Price carries on by looking at the "performance" of Seiðr itself, discussing the potential use of ritual architecture and space, dealing with literary and archaeological evidence for seiðhjaller platforms, chair pendants, door frames and empty ritual space (útiseta). He follows this with a study of the clothes that magical practitioners may have worn, discussing ideas regarding masks, veils and head coverings. Debating whether they made use of drums in their performance of Seiðr, he then undertakes a study of the use of staffs and wands in Nordic magic, highlighting the existence of a number of metal and wooden staffs found in the archaeological record. Moving on, he looks at the evidence for the entheogenic use of narcotics and intoxicants such as alcohol, henbane and cannabis. He then rounds off this section of the chapter with a discussion of charms, songs and chants, as well as debating whether we can understand the role of trance and ecstasy in seiðr. Price proceeds to deal with the gender concepts surrounding seiðr, and the fact that male practitioners of sorcery were viewed as social and sexual deviants who had committed ergi. Looking at the role of Óðinn as sorcerer under the lens of queer theory, Price then discusses the evidence that Seiðr practices offered involved sexual acts such as masturbation. Moving on, he looks at the Norse concept of the soul, and the idea that seiðr practitioners could command spirits known as gandir. Finally, the chapter is brought to an end with a discussion of the domestic uses of seiðr, including divination, healing, hunting and weather magic.

===Part 5: Circumpolar religion and the question of Old Norse shamanism===

Proceeding to discuss evidence for shamanism in Scandinavia, Price casts a critical eye on previous scholarship that has argued for the existence of shamanistic beliefs and practices from the Paleolithic through to the Viking Age, being particularly critical of Jimmy Strassburg's work. He then looks at the arguments that have previously been put forward describing seiðr as shamanic.

==Reception and recognition==

===Academic reviews===
The Viking Way was reviewed in the journal Antiquity by Matthew Townend of the University of York's Centre for Medieval Studies. Townend was of the opinion that Price's "exceptional" work represented "one of the most important contributions to Viking studies in recent years, quite possibly in recent decades", dealing as it did with the neglected area of magic in the Viking world. Praising Price's work as being "logical, persuasive and theoretically astute", he found much to commend it, opining that it had much to teach archaeologists, while at the same time being "very easy" to read, written in a prose style which was "lucid, and often stylish and witty". Furthermore, praising the use of illustrations and bibliography, he did however comment that the book would have been improved by the inclusion of an index.

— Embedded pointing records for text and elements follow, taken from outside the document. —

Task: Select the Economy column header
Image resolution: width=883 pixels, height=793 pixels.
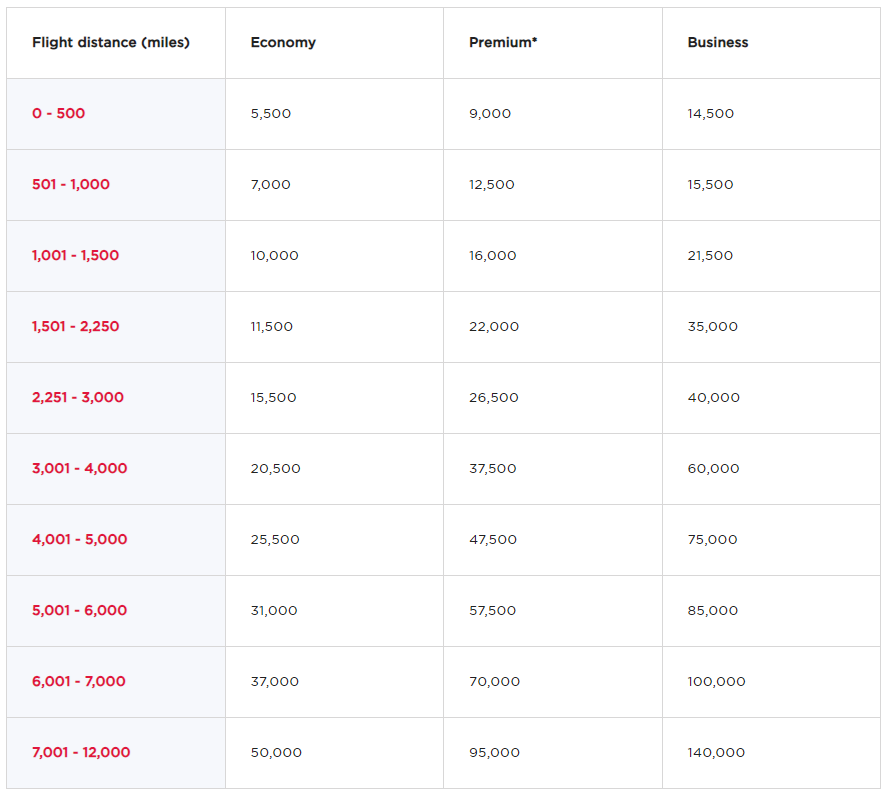Action: click(283, 43)
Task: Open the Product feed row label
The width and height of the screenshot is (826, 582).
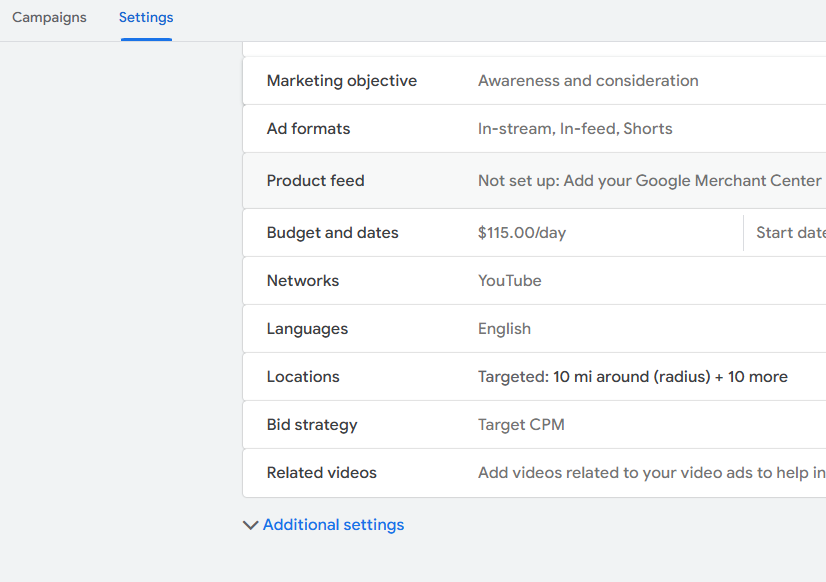Action: click(x=315, y=181)
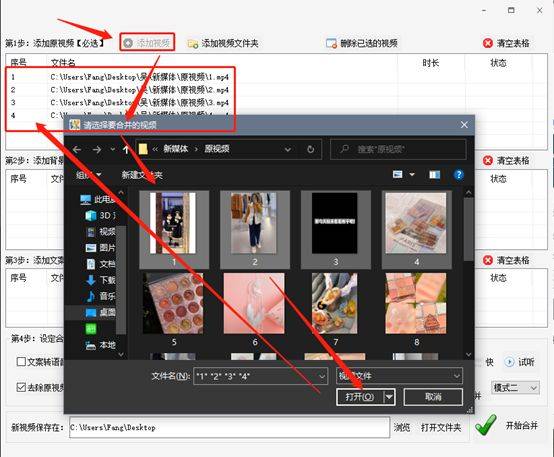Screen dimensions: 554x457
Task: Open the 视频文件 file type dropdown
Action: [x=399, y=376]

Writing in Fornvännen, the archaeologist Martin Carver of the University of York praised The Viking Way as a work of "impeccable and comprehensive scholarship", but noted that a better title might have been The Viking Mind. He commended the interdisciplinary approach that Price utilized, noting that very few contemporary archaeologists had successfully taken such an approach, and expressed his opinion that Price had written a "spellbinding" work.

===Wider academic reception===
In his book Shamanism in Norse Myth and Magic (2009), the English scholar Clive Tolley noted that his work overlapped with Price's The Viking Way in several respects, but that Price's work focused on an archaeological rather than a literary approach to the subject. Reviewing Tolley's work in the Time and Mind journal, historian Ronald Hutton commented that Price's study had gained "much admiration" for its multidisciplinary approach. Comparing Price and Tolley's research, Hutton opined that the former played up the importance of Sami shamanic elements entering southern Scandinavia, while Tolley played it down, approaches that can be balanced with one another.

Writing in his opening paper, "Agency, Intellect and the Archaeological Agenda", published in the academic anthology Signals of Belief in Early England: Anglo-Saxon Paganism Revisited (2010), Martin Carver quoted from Price's book, before remarking that this "remarkable" work has "done much to make the study of non-Christian religion once more respectable among archaeologists."